--- START ---
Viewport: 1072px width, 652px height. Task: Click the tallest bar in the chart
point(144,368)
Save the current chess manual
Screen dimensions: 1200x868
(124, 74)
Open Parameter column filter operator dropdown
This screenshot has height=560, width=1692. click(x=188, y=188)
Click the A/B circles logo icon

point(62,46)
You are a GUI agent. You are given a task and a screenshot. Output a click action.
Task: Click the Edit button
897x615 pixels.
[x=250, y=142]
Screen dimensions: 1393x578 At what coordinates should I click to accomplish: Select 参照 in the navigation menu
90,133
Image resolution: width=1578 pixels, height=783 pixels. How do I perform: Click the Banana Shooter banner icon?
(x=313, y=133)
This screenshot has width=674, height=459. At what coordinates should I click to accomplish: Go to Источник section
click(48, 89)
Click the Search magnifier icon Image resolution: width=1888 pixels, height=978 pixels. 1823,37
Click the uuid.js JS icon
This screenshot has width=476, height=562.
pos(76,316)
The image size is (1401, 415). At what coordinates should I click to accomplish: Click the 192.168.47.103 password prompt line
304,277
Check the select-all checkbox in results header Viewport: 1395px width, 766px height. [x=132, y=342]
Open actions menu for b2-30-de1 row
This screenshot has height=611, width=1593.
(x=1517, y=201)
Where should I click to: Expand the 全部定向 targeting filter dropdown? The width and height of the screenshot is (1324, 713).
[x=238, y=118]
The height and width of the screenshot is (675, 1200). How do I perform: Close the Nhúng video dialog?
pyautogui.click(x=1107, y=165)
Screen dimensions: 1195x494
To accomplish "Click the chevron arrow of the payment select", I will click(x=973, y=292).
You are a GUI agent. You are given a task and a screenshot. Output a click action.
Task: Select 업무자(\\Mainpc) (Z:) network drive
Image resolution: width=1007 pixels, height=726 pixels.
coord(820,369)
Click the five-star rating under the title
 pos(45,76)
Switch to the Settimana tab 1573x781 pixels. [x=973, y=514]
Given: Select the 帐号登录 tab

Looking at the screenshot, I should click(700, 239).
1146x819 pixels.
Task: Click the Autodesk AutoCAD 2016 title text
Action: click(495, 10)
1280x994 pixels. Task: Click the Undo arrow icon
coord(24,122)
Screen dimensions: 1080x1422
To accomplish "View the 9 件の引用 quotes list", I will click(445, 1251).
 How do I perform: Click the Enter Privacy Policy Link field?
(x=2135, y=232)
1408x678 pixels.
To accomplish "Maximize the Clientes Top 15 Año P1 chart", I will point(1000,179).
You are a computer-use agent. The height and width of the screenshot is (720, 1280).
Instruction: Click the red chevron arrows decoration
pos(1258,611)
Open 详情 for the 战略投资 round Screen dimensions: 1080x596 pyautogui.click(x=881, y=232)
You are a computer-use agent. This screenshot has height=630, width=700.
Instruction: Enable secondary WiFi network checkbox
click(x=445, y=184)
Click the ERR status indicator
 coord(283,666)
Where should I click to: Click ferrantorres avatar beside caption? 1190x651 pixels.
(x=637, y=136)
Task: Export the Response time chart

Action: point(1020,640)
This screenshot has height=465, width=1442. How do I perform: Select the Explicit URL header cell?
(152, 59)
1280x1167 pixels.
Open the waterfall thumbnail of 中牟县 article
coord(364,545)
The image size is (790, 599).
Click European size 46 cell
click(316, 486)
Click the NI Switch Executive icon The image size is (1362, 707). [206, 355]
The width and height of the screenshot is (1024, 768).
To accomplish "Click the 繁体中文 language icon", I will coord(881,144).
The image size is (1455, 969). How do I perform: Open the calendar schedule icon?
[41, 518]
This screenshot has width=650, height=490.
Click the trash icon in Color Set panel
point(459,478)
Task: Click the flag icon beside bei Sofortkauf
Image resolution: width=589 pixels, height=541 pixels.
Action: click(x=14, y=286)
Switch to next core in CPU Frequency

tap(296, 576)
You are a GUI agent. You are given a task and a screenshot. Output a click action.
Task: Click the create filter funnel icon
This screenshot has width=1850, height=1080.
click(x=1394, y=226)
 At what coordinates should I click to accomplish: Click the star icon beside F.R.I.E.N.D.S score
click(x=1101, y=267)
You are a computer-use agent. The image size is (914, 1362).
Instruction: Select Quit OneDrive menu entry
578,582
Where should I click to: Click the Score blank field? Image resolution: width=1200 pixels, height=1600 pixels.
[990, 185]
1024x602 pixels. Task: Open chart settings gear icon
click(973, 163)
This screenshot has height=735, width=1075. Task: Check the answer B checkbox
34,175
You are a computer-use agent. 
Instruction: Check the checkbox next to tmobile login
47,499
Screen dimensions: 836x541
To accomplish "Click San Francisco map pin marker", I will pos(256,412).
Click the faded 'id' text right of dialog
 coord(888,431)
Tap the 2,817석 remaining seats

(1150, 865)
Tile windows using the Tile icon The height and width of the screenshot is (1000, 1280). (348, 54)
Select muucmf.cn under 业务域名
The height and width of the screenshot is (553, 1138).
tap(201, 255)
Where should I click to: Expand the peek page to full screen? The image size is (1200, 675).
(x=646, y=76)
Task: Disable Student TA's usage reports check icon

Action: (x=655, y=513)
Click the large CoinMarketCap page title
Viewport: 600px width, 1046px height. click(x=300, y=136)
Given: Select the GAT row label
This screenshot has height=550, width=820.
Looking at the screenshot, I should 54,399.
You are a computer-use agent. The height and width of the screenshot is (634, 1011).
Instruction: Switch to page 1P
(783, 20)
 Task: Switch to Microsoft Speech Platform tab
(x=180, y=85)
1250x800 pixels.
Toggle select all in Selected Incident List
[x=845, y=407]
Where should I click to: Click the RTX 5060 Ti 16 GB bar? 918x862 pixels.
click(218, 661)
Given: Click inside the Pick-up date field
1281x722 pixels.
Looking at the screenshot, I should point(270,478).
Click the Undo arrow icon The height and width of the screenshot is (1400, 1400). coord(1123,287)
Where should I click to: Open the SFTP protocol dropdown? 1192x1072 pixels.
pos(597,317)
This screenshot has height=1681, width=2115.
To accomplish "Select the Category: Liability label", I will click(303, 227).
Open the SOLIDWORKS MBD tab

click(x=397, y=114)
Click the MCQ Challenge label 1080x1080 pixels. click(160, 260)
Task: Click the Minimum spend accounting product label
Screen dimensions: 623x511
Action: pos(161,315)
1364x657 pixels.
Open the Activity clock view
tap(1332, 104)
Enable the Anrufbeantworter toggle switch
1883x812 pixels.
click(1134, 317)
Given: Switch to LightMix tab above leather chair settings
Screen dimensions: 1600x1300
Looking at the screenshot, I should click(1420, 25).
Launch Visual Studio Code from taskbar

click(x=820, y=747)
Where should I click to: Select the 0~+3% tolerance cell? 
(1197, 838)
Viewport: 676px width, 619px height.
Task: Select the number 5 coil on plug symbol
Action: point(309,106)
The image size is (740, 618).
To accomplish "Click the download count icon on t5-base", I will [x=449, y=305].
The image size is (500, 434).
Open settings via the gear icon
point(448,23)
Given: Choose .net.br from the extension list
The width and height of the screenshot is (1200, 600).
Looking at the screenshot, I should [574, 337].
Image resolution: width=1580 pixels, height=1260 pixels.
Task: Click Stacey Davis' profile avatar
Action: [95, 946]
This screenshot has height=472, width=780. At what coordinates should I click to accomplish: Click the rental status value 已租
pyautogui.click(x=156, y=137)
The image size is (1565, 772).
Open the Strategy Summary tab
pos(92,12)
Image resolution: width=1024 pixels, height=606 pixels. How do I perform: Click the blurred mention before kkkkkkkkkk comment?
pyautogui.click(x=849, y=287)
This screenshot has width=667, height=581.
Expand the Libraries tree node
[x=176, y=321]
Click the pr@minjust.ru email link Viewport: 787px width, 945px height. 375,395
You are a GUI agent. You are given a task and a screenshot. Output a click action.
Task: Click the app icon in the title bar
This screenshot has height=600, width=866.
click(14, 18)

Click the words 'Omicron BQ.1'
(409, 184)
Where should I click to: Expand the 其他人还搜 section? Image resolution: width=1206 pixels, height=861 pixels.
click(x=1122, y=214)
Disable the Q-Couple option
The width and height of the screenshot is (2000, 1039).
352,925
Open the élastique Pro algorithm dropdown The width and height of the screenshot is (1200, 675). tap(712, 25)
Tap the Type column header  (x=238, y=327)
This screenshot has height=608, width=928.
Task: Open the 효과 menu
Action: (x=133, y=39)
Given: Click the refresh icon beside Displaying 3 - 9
--- END ---
**HOW TO COMPLETE THIS TASK**
Among the records above, extract exactly the lines from the line with "Where should I click to: Click the RTX" to the line with "The image size is (500, 434).", both lines included, and leave out the rest.

**ANSWER TO THE PROBLEM**
Where should I click to: Click the RTX 5060 Ti 16 GB bar? 918x862 pixels.
click(218, 661)
Given: Click inside the Pick-up date field
1281x722 pixels.
Looking at the screenshot, I should point(270,478).
Click the Undo arrow icon The height and width of the screenshot is (1400, 1400). coord(1123,287)
Where should I click to: Open the SFTP protocol dropdown? 1192x1072 pixels.
pos(597,317)
This screenshot has height=1681, width=2115.
To accomplish "Select the Category: Liability label", I will click(303, 227).
Open the SOLIDWORKS MBD tab

click(x=397, y=114)
Click the MCQ Challenge label 1080x1080 pixels. click(160, 260)
Task: Click the Minimum spend accounting product label
Screen dimensions: 623x511
Action: pos(161,315)
1364x657 pixels.
Open the Activity clock view
tap(1332, 104)
Enable the Anrufbeantworter toggle switch
1883x812 pixels.
click(1134, 317)
Given: Switch to LightMix tab above leather chair settings
Screen dimensions: 1600x1300
Looking at the screenshot, I should click(1420, 25).
Launch Visual Studio Code from taskbar

click(x=820, y=747)
Where should I click to: Select the 0~+3% tolerance cell? 
(1197, 838)
Viewport: 676px width, 619px height.
Task: Select the number 5 coil on plug symbol
Action: point(309,106)
The image size is (740, 618).
To accomplish "Click the download count icon on t5-base", I will [x=449, y=305].
The image size is (500, 434).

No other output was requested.